• [PROVIDED INFORMATION]:
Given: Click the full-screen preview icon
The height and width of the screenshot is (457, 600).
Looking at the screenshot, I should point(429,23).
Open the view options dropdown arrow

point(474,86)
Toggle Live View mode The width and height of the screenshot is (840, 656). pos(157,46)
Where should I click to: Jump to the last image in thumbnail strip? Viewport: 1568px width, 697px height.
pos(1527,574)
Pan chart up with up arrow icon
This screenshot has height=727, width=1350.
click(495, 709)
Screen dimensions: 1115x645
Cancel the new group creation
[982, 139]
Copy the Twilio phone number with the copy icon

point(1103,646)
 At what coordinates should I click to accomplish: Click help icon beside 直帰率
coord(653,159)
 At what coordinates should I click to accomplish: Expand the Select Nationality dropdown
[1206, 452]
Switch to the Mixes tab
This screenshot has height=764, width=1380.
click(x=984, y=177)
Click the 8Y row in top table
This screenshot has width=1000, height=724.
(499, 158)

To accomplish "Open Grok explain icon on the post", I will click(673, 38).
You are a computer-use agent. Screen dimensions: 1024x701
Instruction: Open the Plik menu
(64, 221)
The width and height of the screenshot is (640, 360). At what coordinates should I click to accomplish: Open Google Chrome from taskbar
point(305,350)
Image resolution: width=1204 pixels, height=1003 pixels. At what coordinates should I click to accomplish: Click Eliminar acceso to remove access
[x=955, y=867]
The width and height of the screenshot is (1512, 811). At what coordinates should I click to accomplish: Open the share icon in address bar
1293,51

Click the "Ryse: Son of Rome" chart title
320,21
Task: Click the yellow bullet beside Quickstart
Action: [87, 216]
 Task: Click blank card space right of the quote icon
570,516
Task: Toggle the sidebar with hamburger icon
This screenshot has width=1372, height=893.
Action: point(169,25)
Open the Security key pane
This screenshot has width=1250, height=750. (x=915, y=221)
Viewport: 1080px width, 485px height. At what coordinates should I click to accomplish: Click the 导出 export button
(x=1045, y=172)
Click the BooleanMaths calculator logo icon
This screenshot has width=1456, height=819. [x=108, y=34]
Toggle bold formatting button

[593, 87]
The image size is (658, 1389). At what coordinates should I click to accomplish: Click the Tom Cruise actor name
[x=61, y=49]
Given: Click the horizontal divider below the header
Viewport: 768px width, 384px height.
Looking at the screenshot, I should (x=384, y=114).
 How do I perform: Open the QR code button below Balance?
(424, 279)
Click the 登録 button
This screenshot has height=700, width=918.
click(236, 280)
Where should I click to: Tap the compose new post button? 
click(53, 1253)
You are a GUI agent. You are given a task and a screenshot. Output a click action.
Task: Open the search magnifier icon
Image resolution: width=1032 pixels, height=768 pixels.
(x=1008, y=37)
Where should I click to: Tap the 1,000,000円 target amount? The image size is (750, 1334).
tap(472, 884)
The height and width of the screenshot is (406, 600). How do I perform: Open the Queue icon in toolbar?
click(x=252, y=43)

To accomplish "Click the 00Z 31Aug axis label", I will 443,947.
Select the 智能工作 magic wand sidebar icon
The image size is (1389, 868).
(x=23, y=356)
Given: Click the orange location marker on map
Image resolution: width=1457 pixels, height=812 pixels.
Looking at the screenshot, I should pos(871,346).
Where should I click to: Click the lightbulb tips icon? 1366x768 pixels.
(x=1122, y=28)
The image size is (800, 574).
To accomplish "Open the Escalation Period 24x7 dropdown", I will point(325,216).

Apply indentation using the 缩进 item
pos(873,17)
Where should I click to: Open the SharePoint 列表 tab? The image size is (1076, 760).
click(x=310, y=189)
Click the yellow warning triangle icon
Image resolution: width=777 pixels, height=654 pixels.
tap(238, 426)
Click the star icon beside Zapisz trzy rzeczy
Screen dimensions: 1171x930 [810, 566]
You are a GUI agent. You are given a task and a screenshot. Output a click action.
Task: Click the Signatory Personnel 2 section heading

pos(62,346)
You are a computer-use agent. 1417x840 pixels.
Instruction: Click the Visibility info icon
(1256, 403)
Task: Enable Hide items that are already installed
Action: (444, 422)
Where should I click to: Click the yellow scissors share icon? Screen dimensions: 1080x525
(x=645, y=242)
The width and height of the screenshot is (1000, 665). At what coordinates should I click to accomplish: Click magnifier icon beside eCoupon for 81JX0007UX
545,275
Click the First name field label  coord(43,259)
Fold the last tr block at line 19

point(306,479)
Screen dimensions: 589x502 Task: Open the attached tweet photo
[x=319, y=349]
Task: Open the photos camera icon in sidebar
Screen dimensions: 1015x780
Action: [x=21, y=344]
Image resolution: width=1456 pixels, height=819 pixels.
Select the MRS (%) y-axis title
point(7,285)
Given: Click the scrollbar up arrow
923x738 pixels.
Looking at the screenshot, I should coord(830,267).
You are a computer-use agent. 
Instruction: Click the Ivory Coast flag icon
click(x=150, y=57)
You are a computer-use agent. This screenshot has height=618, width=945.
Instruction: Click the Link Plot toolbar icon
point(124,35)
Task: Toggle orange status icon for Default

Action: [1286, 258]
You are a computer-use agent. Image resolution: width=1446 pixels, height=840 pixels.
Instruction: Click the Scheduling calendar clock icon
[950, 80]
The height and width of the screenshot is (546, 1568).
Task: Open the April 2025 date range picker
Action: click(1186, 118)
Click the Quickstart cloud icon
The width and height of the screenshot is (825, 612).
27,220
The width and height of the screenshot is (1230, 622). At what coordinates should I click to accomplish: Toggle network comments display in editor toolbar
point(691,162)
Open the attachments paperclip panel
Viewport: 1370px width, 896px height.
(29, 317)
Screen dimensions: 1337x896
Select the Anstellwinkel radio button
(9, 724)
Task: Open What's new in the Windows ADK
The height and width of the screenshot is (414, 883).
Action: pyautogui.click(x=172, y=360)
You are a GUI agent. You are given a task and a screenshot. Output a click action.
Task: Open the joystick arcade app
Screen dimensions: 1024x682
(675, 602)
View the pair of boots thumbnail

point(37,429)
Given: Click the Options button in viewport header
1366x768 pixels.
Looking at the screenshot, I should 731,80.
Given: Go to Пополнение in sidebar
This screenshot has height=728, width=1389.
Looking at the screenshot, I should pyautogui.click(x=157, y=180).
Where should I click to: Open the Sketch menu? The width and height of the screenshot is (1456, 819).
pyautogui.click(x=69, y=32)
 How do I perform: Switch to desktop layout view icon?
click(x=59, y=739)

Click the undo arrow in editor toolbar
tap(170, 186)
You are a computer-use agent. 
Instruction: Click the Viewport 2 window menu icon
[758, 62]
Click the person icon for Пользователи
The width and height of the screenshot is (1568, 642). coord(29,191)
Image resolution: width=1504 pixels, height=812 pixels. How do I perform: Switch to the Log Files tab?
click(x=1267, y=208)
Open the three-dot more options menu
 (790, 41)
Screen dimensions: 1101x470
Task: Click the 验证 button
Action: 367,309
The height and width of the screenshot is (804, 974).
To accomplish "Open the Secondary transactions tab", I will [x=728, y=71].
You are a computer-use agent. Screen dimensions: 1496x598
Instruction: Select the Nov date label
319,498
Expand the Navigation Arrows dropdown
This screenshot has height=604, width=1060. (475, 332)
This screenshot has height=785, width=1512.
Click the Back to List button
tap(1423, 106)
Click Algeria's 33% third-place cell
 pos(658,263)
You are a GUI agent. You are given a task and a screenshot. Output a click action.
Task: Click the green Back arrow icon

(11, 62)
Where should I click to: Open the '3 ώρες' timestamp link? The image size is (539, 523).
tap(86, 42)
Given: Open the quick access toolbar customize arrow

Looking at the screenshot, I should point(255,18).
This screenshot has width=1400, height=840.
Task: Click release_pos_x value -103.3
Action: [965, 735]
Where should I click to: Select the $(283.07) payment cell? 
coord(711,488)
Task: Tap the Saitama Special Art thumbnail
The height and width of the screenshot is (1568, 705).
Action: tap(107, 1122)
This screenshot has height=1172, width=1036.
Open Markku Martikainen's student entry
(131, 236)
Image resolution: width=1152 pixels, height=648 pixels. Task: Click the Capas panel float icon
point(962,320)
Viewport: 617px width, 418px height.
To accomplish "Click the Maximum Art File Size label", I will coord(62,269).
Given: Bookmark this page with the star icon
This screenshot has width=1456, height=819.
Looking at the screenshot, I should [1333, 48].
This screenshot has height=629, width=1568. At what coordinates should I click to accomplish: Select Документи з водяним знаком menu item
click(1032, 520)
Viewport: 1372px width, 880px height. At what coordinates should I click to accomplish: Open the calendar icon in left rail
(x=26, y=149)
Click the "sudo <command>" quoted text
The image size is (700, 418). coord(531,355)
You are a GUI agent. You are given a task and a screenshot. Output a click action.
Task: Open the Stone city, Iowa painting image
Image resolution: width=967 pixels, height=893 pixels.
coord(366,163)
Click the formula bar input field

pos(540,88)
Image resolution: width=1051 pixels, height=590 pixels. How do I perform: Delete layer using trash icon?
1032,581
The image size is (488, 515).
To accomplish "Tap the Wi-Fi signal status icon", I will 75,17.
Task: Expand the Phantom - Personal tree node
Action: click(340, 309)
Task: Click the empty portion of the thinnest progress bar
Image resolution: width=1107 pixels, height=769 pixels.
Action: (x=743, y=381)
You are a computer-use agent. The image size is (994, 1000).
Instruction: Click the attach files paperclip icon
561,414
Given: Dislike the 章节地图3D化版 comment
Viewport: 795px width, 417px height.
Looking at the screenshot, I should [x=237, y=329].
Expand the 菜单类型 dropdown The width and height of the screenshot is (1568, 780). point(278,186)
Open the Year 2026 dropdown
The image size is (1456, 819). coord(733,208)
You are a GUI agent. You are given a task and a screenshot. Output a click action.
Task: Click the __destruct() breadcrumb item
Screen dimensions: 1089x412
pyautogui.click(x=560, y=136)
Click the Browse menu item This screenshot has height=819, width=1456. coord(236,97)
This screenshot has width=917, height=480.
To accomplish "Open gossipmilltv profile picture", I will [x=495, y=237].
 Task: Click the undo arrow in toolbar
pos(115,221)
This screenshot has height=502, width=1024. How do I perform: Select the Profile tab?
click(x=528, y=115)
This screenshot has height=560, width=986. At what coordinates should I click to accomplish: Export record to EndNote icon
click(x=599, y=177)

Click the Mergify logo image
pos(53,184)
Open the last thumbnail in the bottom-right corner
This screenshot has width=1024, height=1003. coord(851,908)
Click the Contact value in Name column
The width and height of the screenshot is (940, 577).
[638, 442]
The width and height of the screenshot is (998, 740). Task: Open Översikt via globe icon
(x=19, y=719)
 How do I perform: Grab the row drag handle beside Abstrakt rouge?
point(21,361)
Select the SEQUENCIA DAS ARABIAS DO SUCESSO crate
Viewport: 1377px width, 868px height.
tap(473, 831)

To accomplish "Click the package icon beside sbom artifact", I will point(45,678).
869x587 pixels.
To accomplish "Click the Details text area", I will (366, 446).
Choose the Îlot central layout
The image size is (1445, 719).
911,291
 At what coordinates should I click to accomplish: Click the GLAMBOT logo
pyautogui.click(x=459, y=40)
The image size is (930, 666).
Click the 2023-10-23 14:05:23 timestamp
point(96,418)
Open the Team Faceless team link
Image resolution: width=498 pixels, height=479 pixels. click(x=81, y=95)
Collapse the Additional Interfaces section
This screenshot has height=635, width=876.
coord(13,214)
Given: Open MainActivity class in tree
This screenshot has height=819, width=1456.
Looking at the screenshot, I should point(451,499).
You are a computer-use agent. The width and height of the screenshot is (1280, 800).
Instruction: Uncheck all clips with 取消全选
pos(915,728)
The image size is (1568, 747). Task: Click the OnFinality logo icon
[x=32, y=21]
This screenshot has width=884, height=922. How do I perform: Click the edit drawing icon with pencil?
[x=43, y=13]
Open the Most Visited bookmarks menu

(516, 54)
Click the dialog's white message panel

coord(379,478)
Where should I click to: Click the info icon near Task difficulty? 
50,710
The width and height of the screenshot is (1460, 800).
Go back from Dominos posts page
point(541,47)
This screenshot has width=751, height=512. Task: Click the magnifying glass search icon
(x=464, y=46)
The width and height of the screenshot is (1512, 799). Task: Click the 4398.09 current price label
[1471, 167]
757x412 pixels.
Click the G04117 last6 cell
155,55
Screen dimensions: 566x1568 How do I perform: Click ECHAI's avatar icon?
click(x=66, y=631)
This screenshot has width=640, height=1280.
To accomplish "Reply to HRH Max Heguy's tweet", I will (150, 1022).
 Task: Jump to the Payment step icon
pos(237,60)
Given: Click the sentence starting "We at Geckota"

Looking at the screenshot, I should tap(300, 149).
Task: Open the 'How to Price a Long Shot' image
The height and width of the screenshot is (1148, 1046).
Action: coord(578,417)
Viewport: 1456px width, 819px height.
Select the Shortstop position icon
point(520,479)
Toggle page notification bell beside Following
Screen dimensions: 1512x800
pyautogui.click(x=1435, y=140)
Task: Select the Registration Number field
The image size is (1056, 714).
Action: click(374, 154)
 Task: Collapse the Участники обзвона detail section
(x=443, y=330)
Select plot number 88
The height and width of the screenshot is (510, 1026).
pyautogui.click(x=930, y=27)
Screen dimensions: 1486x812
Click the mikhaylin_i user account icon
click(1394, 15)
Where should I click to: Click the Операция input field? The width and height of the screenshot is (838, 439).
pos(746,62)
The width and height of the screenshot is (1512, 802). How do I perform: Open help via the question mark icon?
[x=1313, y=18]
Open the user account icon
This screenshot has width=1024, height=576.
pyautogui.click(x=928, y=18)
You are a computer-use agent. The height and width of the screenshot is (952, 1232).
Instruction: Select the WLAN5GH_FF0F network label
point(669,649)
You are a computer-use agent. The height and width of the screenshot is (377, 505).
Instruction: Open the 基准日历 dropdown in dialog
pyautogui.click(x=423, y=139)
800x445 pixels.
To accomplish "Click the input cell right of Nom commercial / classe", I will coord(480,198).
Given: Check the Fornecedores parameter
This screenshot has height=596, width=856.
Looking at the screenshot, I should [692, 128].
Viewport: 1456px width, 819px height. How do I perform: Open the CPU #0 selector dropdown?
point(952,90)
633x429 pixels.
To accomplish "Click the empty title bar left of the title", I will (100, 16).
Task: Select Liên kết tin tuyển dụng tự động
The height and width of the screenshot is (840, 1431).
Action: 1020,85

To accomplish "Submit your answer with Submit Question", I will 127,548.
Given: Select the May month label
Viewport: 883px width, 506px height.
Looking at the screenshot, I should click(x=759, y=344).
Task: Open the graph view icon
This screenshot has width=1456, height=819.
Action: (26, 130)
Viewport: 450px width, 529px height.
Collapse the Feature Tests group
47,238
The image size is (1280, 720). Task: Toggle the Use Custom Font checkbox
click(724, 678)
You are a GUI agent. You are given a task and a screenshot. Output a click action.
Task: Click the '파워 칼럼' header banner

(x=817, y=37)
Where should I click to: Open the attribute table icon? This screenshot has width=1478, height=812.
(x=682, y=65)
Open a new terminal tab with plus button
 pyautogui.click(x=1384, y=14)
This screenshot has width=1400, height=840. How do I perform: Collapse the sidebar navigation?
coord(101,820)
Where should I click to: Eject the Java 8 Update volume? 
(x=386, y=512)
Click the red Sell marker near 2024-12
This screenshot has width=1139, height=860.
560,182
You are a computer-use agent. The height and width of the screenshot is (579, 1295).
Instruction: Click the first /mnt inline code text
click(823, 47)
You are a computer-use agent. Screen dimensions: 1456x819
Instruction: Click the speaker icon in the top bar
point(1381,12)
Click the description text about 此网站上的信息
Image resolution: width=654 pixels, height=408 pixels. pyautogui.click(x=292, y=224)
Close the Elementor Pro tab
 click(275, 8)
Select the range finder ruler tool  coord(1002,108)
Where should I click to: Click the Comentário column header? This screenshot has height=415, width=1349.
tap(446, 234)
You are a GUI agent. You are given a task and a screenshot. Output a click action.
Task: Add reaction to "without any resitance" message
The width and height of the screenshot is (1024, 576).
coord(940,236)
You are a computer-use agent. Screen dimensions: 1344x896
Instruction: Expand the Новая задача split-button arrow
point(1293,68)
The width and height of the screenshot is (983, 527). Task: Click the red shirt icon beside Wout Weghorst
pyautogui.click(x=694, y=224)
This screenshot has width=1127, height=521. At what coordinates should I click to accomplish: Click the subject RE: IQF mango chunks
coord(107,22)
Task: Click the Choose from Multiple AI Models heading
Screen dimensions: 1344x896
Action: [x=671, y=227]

• [WHAT THE TASK REQUIRES]: Output the data as a numbered list, starting with the line that contains "Viewport: 1080px width, 485px" and going on through the line that contains "tap(472, 884)", with both of those lines included. Skip blank lines and include no other lines.

• [PROBLEM SOLUTION]:
1. Viewport: 1080px width, 485px height. At what coordinates should I click to accomplish: Click the 导出 export button
2. (x=1045, y=172)
3. Click the BooleanMaths calculator logo icon
4. This screenshot has width=1456, height=819. [x=108, y=34]
5. Toggle bold formatting button
6. [593, 87]
7. The image size is (658, 1389). At what coordinates should I click to accomplish: Click the Tom Cruise actor name
8. [x=61, y=49]
9. Given: Click the horizontal divider below the header
10. Viewport: 768px width, 384px height.
11. Looking at the screenshot, I should (x=384, y=114).
12.  How do I perform: Open the QR code button below Balance?
13. (424, 279)
14. Click the 登録 button
15. This screenshot has height=700, width=918.
16. click(236, 280)
17. Where should I click to: Tap the compose new post button? 
18. click(53, 1253)
19. You are a GUI agent. You are given a task and a screenshot. Output a click action.
20. Task: Open the search magnifier icon
21. Image resolution: width=1032 pixels, height=768 pixels.
22. (x=1008, y=37)
23. Where should I click to: Tap the 1,000,000円 target amount? The image size is (750, 1334).
24. tap(472, 884)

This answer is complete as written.